Hello everyone. I am attempting to teach myself about special relativity, and have learned a derivation for the Lorentz transformation. Before I go any farther I want to clear up the parts I don't understand right now and check that I am correct about the parts I do understand. Here I will derive the Lorentz transformation and ask a couple of questions as I go. I would greatly appreciate it if someone can help increase my understanding of these concepts.

There will be two observers, S and S' that will start out with their x axis' lined up and the clocks they are carrying synched at t=0 and t'=0. S' will begin moving with speed v away from S who will remain stationary so that there is distance vt in between S and S'. S' will be moving toward a box that is moving at the speed of light c in the same direction as S'. I have made a picture of the situation. The distance between S and the box is x and the distance between S' and the box is x'. x=ct.

Here is my first question: From what I have learned it seems that not only does x=ct but x'=ct'. Is this only true because c is the same in every reference frame or would that also be true in Newtonian physics?

According to S': x = x' + vt'
According to S: x' = x - vt

plugging in x=ct into the second equation you have:

x' = ct-vt
x'=(c-v)t

Since distance is a velocity times a time and we know the time, that means the velocity that S' sees the box moving is less than c. But we know that c is the same in every reference frame. So our equations must be off by some factor.

Next question: From derivations I have seen on the internet, they add an error factor (lets call it 'f') into the two equations, so that they become this:

x = (x' + vt')f
x' = (x - vt)f

My question is: how do we know that we can use the same error factor for both equations? Wouldn't we use f for one and lets say g for the other? How can we prove that we can use the same for both?

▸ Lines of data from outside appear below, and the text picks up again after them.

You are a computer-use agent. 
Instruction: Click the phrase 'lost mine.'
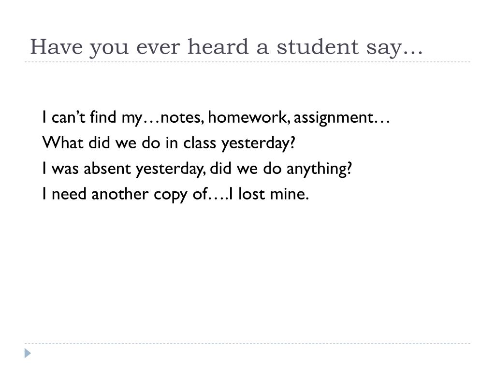pyautogui.click(x=274, y=194)
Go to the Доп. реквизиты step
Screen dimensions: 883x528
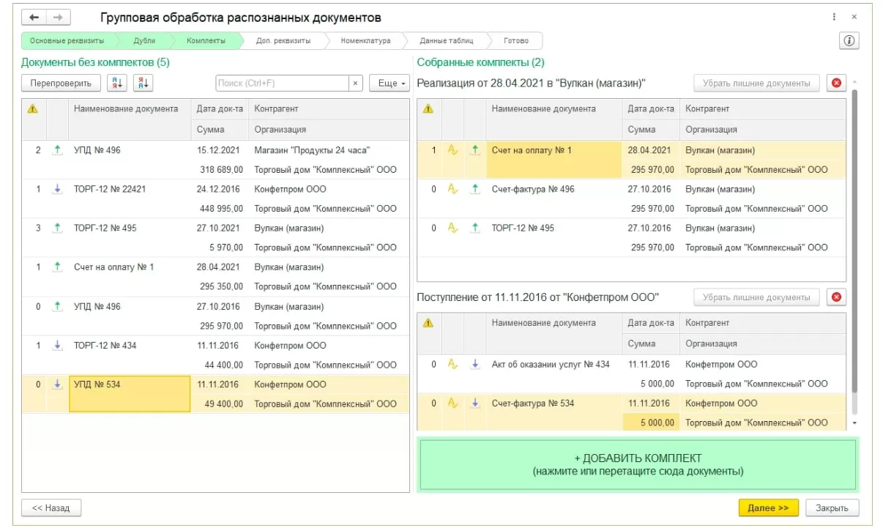tap(283, 41)
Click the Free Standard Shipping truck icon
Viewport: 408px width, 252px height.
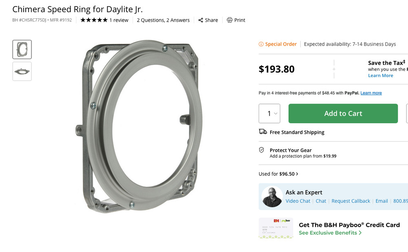262,132
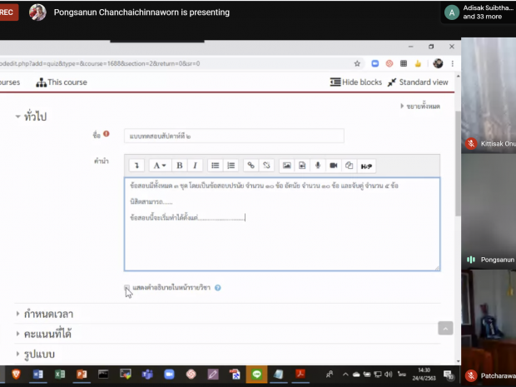This screenshot has width=516, height=387.
Task: Open the paragraph style dropdown in editor
Action: point(158,166)
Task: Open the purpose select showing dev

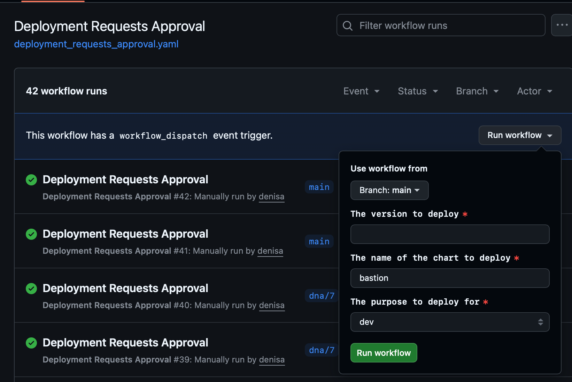Action: tap(450, 322)
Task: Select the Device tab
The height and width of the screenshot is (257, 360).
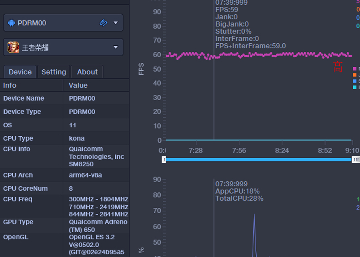Action: [20, 72]
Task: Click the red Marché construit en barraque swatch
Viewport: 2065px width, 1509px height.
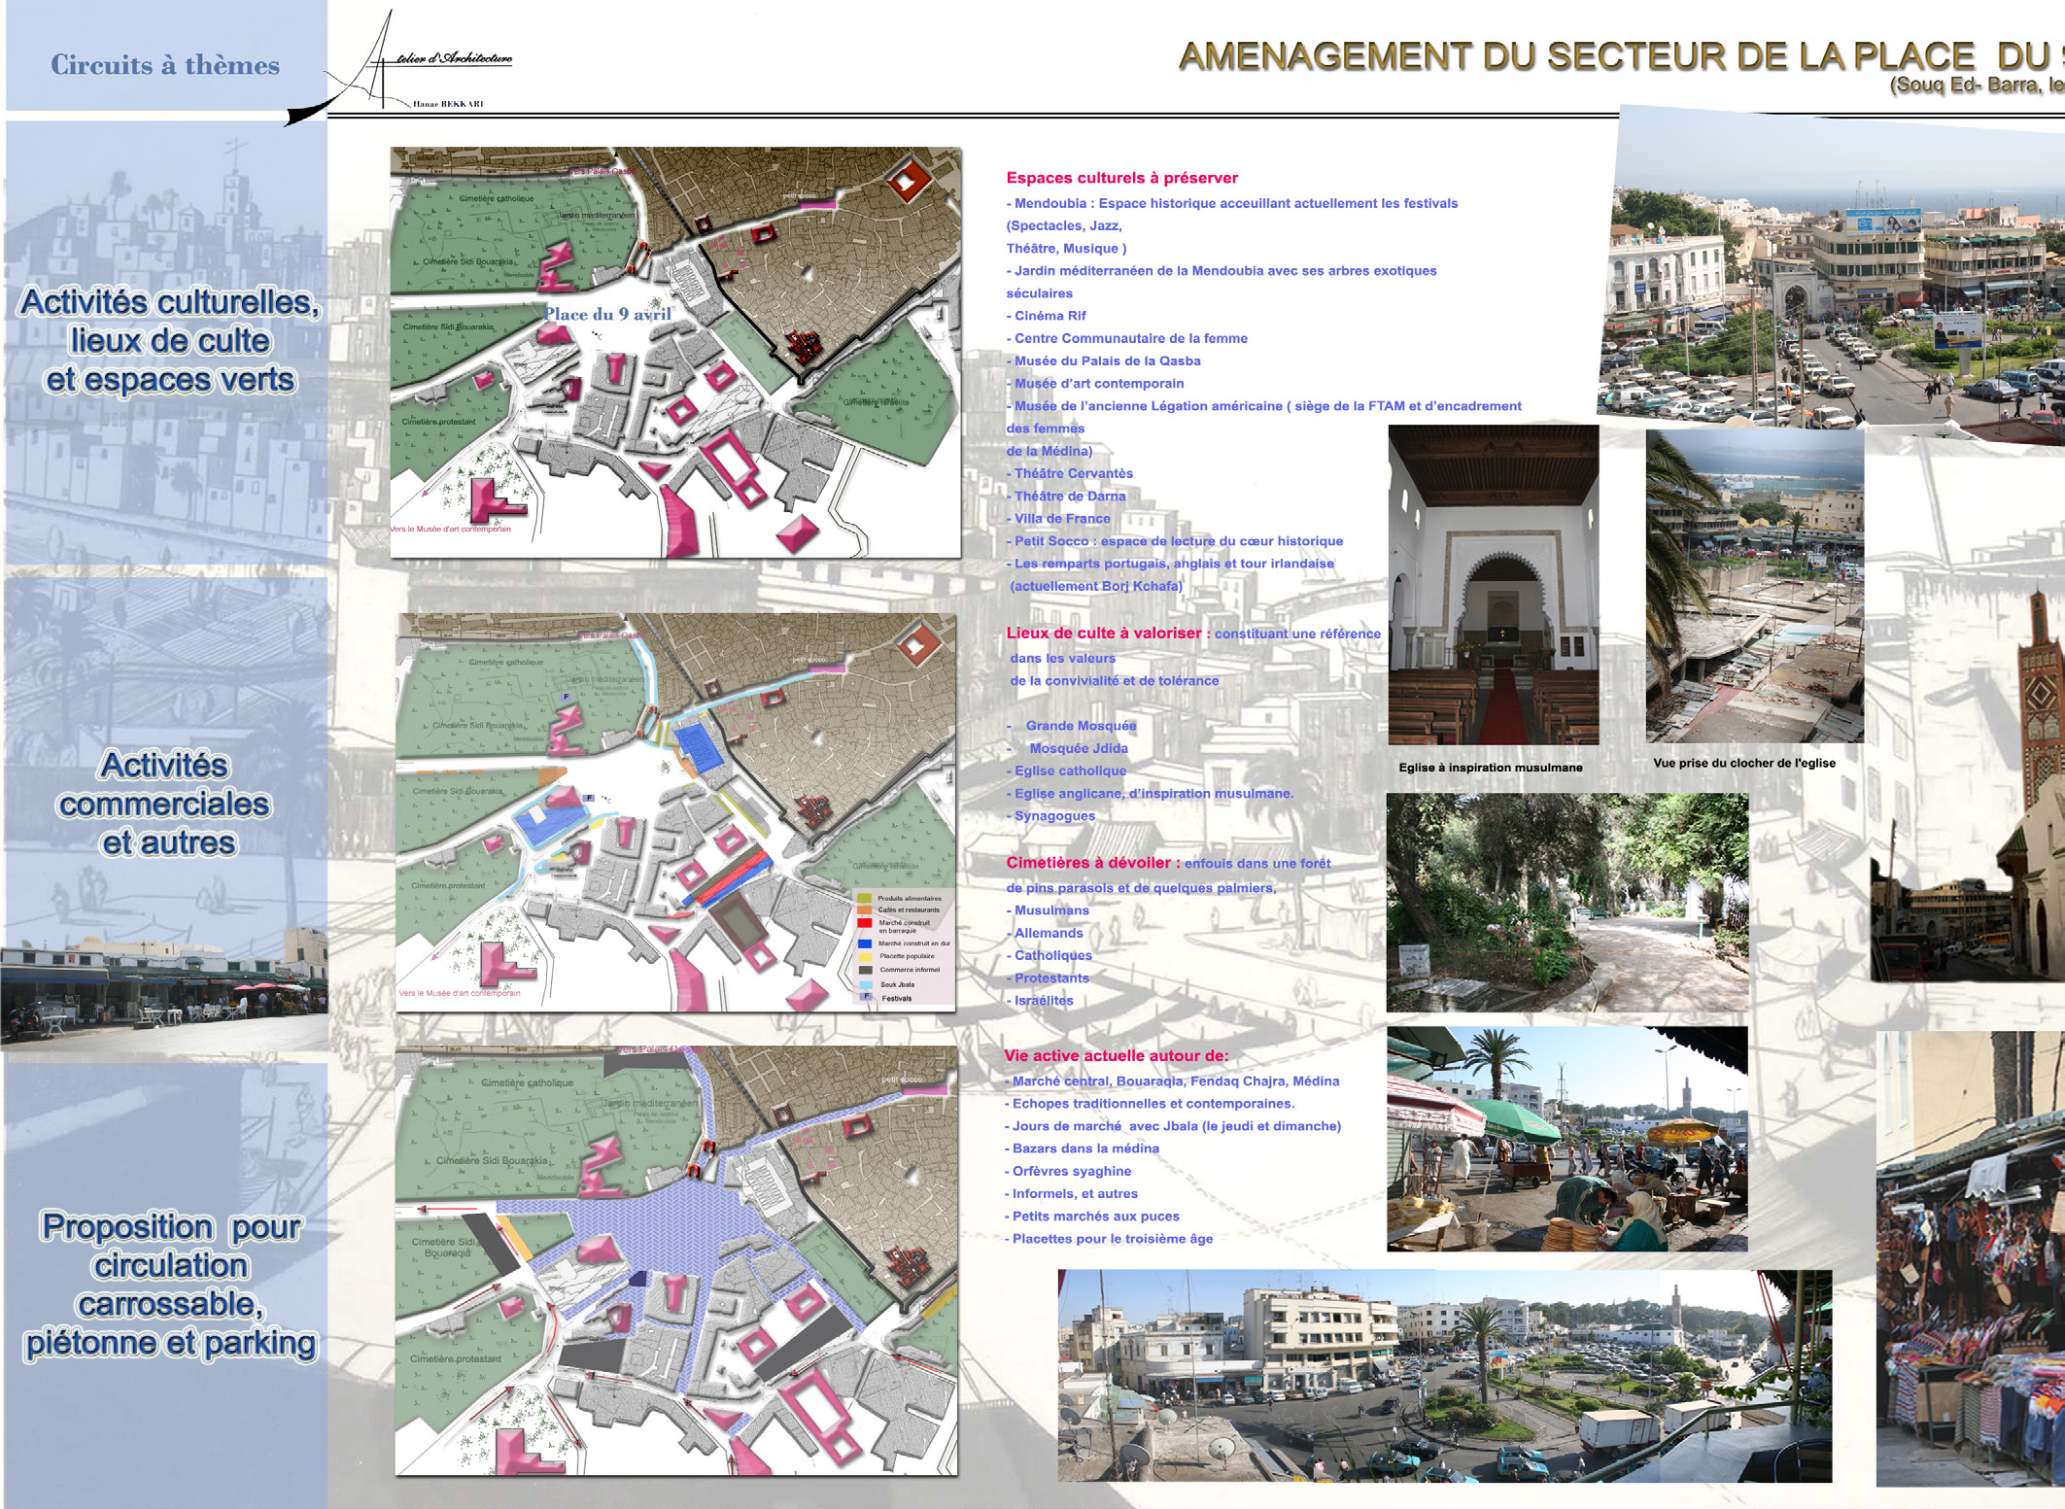Action: (x=865, y=923)
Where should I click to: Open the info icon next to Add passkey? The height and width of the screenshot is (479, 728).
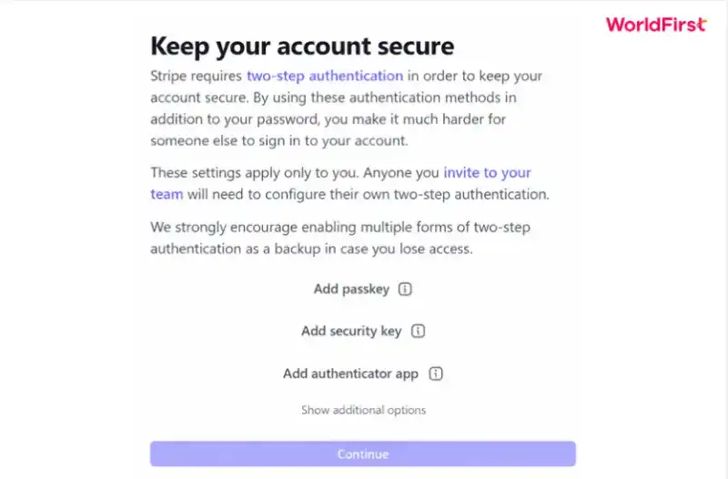click(405, 289)
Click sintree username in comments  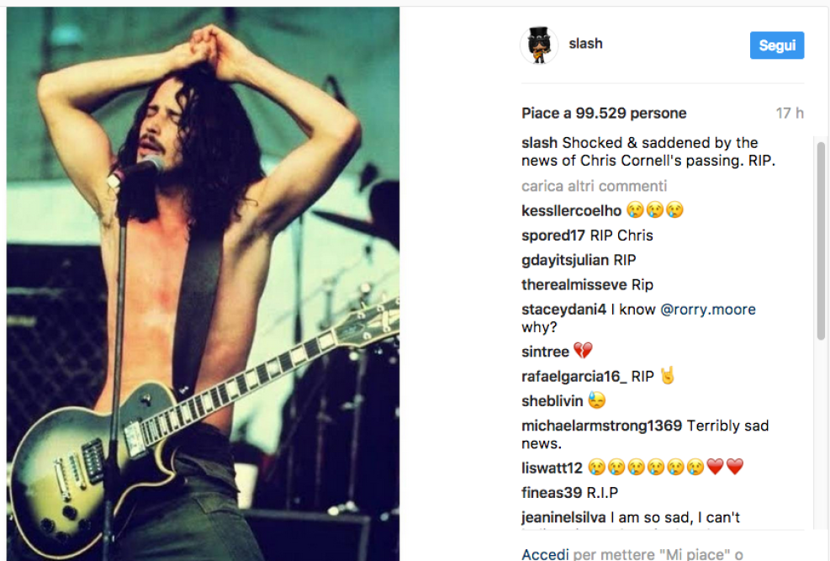click(545, 352)
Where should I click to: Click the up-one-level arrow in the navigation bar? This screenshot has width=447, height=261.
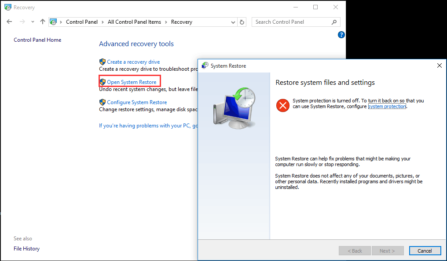(x=42, y=22)
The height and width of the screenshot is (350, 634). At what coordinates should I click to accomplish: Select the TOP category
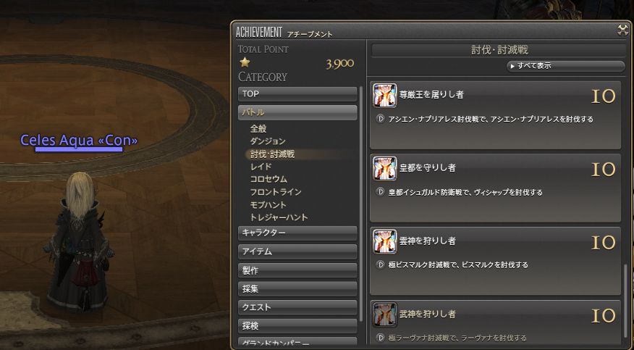coord(297,94)
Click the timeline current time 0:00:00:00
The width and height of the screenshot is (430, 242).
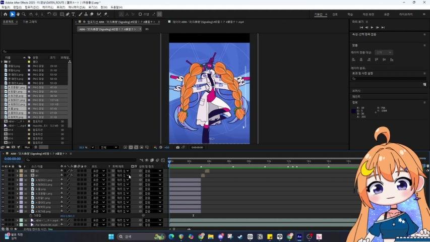point(12,159)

Forgive me if this is obvious, I am fairly new to these concepts.

Anyways we multiply the two equations together. (Is there a clear way to know whether to multiply, add or subtract two equations?) After multiplying them we get:

$xx' = (x' +vt')(x-vt)f^2$

$xx' = (xx' - x'vt + xvt' - v^2tt')f^2$

we know that x=ct and x'=ct' so t=x/c and t'=x'/c. plugging in we get:

$xx' = (xx' - x'v(\frac{x}{c}) + xv(\frac{x'}{c}) - v^2(\frac{x}{c})(\frac{x'}{c}))f^2$

$xx' = (xx' - \frac{xx'v}{c} + \frac{xx'v}{c} - \frac{v^2xx'}{c^2}) f^2$

$xx' = (xx' - \frac{v^2xx'}{c^2})f^2$

$1 = (1 - \frac{v^2}{c^2})f^2$

$f^2 = \frac{1}{1-\frac{v^2}{c^2}}$

$f = \sqrt{\frac{1}{1-\frac{v^2}{c^2}}}$

$f = \frac{1}{\sqrt{1-\frac{v^2}{c^2}}}$

which is the lorentz transformation. Any feedback would be greatly appreciated. :)

#### Attachments

• 7 KB Views: 463
Last edited:
Related Special and General Relativity News on Phys.org

#### pervect

Staff Emeritus
It's not clear to me where you learned your Lorentz transformations from. So lets check to see if your source gave them correctly:

Do you have

$$x' = \frac{1}{\sqrt{1-\left( \frac{v}{c} \right)^2}}\left( x - v t \right) \quad t' = \frac{1}{\sqrt{1-\left(\frac{v}{c}\right)^2 }} \left( t - \frac{v\,x}{c^2} \right)$$

I noticed you didn't discuss the transformation of t to t' at all, there is an important difference in the behavior of time between relativity and pre-relativity physics,

#### stevendaryl

Staff Emeritus
I noticed you didn't discuss the transformation of t to t' at all, there is an important difference in the behavior of time between relativity and pre-relativity physics,
Actually, the time translations are contained in the pair of equations

$x' = f(x - vt)$
$x = f(x' + v t')$

Plugging the first equation into the second gives:

$x = f^2(x - v t) + fvt'$
which can be rearranged to give:

$t' = f[\dfrac{(1-f^2)}{f^2 v} x + t]$

which is the same as the usual LT transform, if you substitute $\dfrac{1}{f^2} = 1-\frac{v^2}{c^2}$ and $1-f^2 = \dfrac{-\frac{v^2}{c^2}}{1-\frac{v^2}{c^2}}$

#### DiracPool

I like the derivation of the Lorentz transformations from Einstein's 4-vector.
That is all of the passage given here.